In an op-ed column in the Los Angeles Times, Sen. Tom Harkin (D-Iowa), chairman of the Senate Health, Education, Labor and Pensions Committee, says forced labor in the cotton fields benefits the Uzbek dictatorship, while the children and other workers get only meager meals for their work.

President Islam Karimov, the strongman leader in Uzbekistan since Soviet times, has not only suppressed democracy, he has maintained his regime’s rigid monopoly as the sole purchaser of cotton grown in the country. Uzbek farmers are required to sell their cotton to state trading agencies at less than one-third the world market price. In turn, the government sells the cotton on commodity exchanges at the market price, guaranteeing huge profits.

Consumers and companies in the United States and Western Europe prop up this “monstrous system” by unwittingly purchasing cotton harvested by forced child labor, Harkin says. Most Uzbek cotton is sold to countries in South Asia and Eastern Europe.

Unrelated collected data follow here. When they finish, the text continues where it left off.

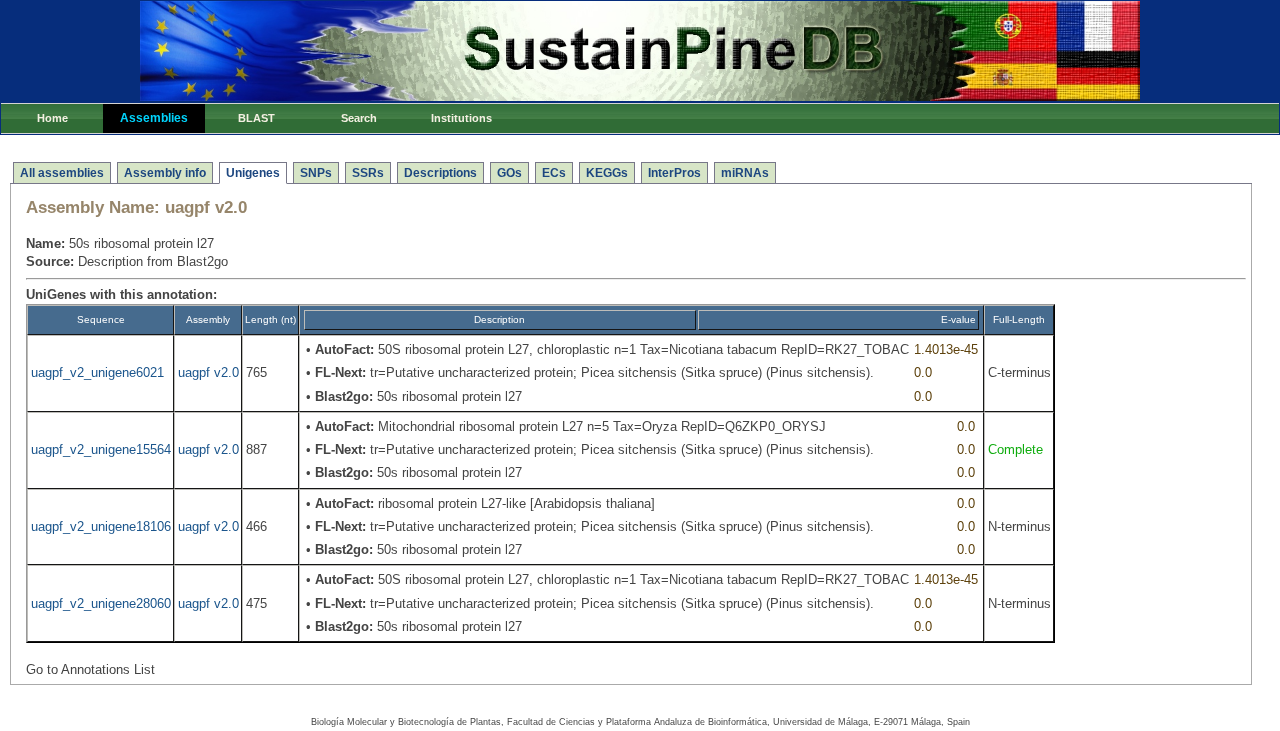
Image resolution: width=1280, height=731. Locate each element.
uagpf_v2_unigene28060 (101, 603)
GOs (509, 173)
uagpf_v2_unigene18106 (101, 526)
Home (52, 118)
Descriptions (440, 173)
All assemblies (62, 173)
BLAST (256, 118)
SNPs (316, 173)
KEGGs (607, 173)
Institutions (461, 118)
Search (359, 118)
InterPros (674, 173)
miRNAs (745, 173)
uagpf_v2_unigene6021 (97, 372)
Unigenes (253, 173)
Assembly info (165, 173)
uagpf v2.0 (208, 372)
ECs (554, 173)
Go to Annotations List (90, 669)
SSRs (368, 173)
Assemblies (154, 118)
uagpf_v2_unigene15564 (101, 449)
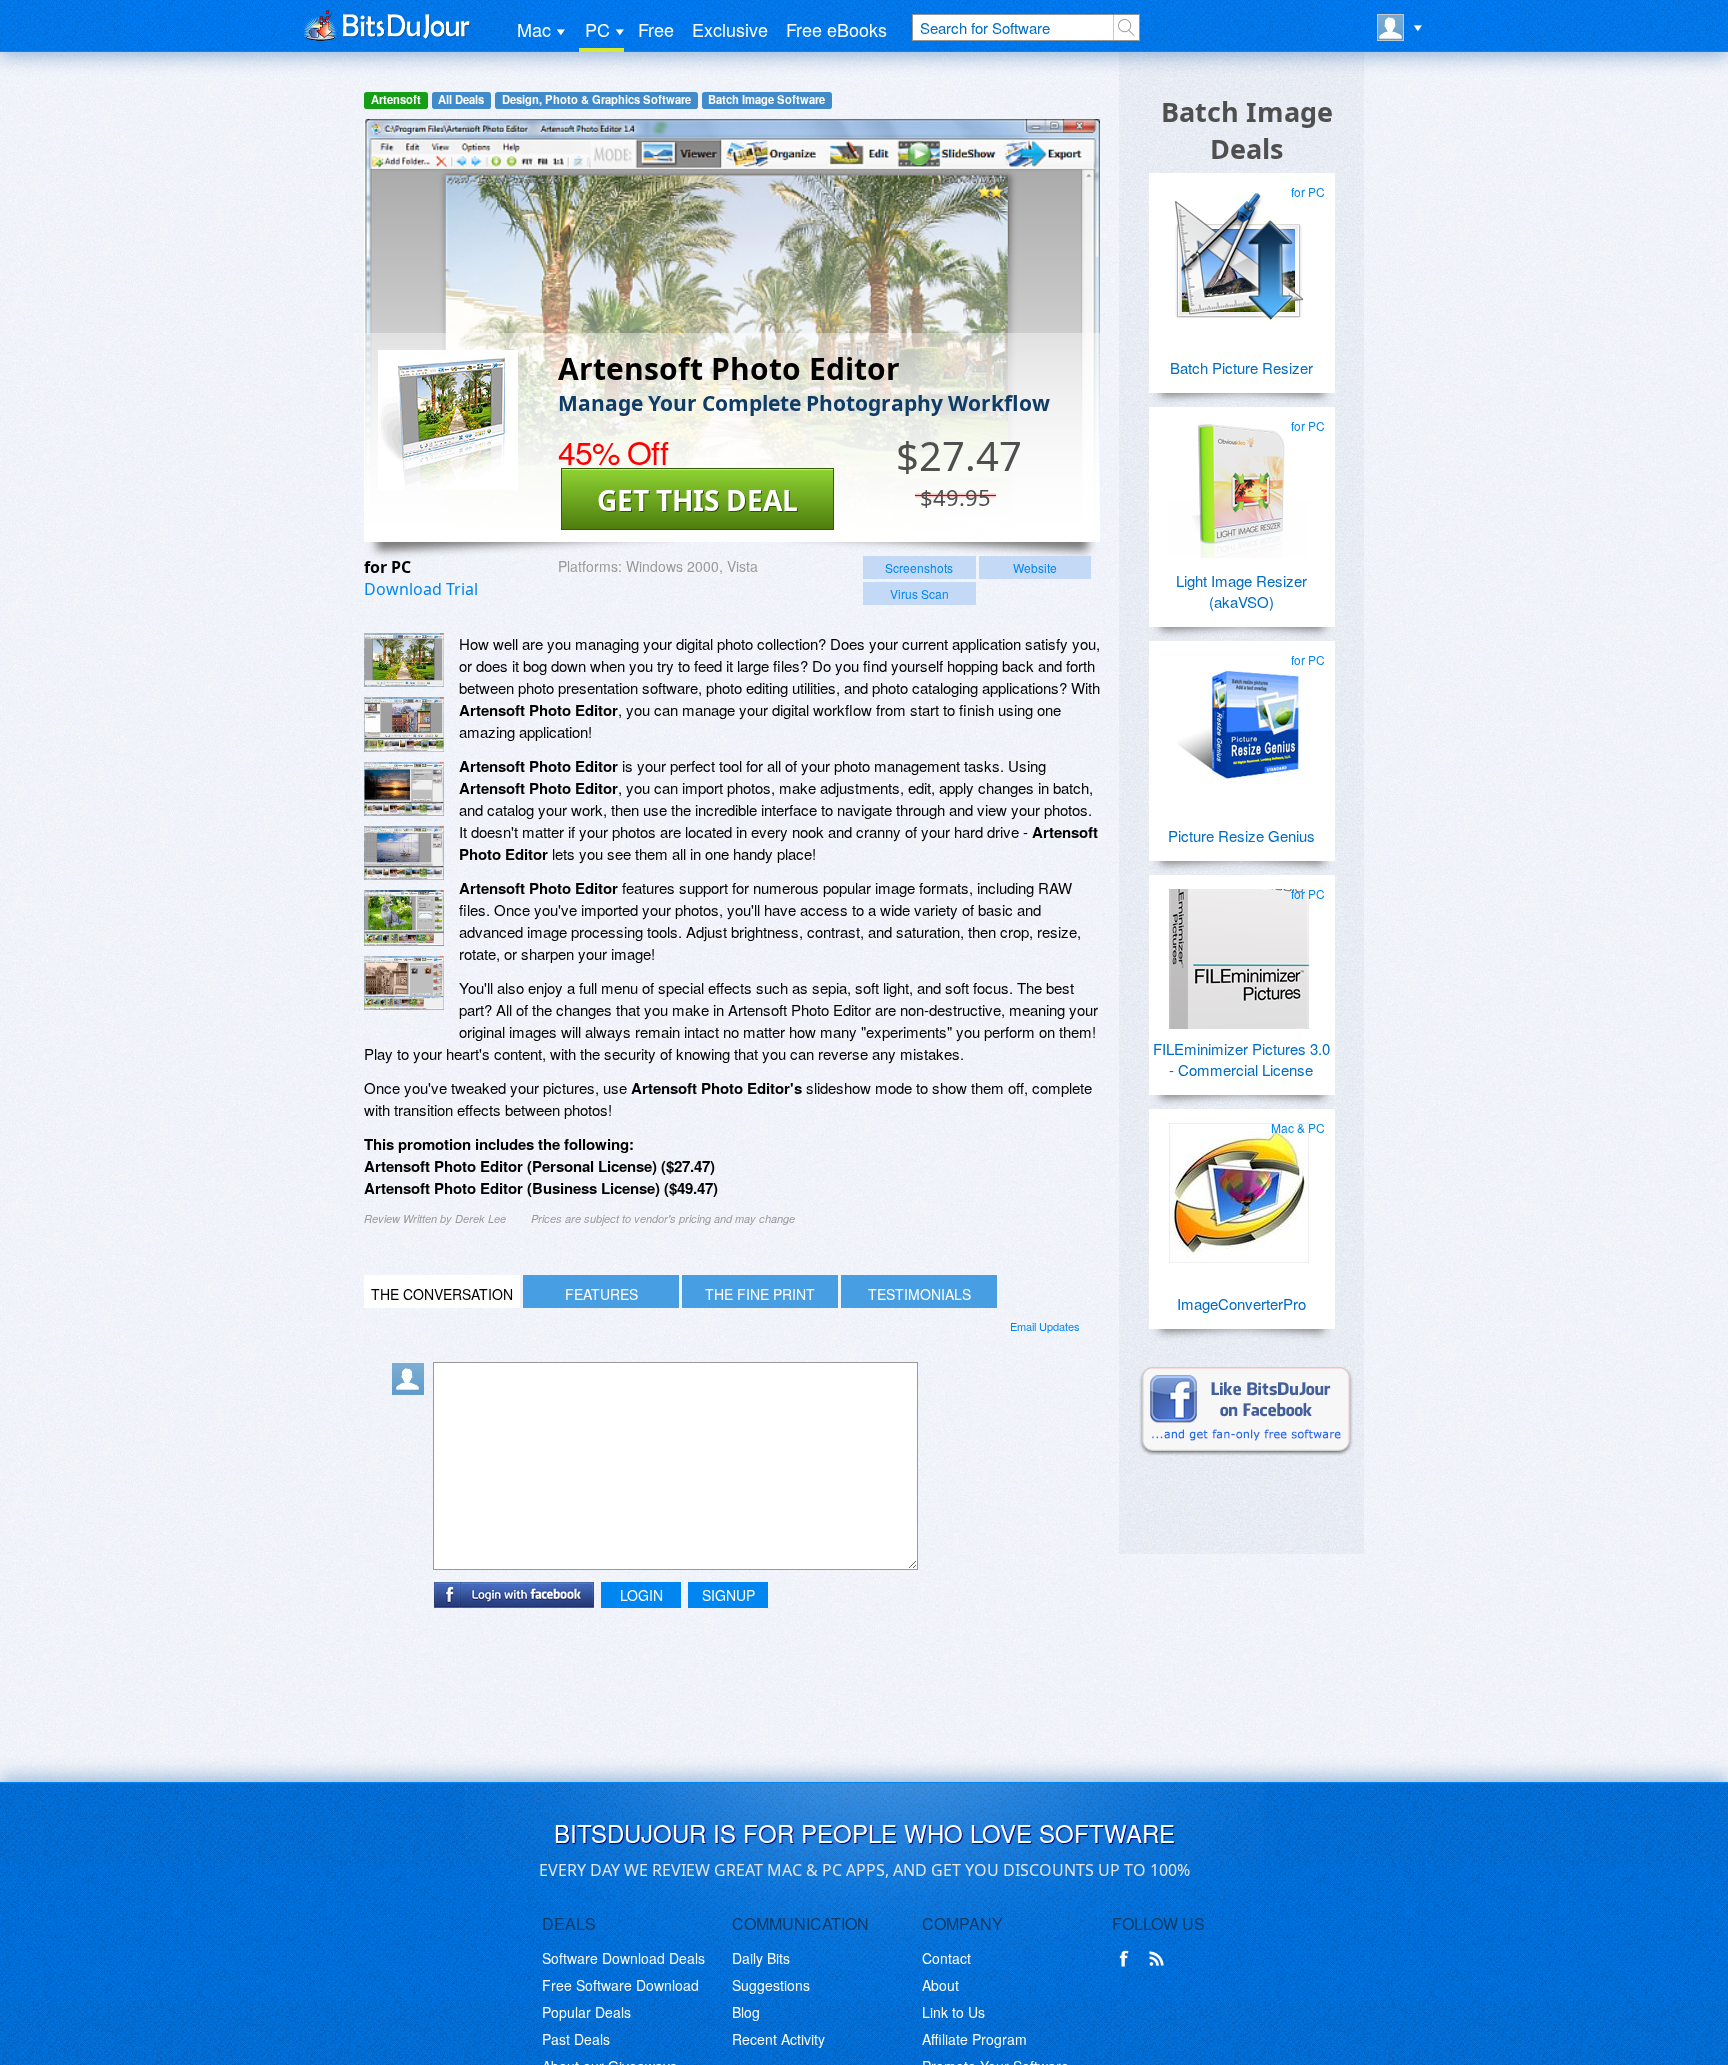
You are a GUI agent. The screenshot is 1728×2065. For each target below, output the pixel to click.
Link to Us (953, 2012)
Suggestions (771, 1985)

From there, the cotton is processed and turned into garments sold in retail stores in the United States, Canada and Western Europe.

Harkin says an international network of nongovernmental organizations, U.S. retailers, manufacturers, faith-based investors and others has come together to try to persuade the Uzbek government to end its use of forced child labor. But the Uzbek government has refused to end the practice despite making promises to do so. He warns:

It is time for the Uzbek government to begin acting in good faith. It should immediately invite the ILO to send an expert observer and assessment mission to Uzbekistan as a prelude to the long-term engagement necessary to reduce and ultimately end forced child labor in that country’s cotton fields. It should allow Uzbek children to leave the fields and return to school.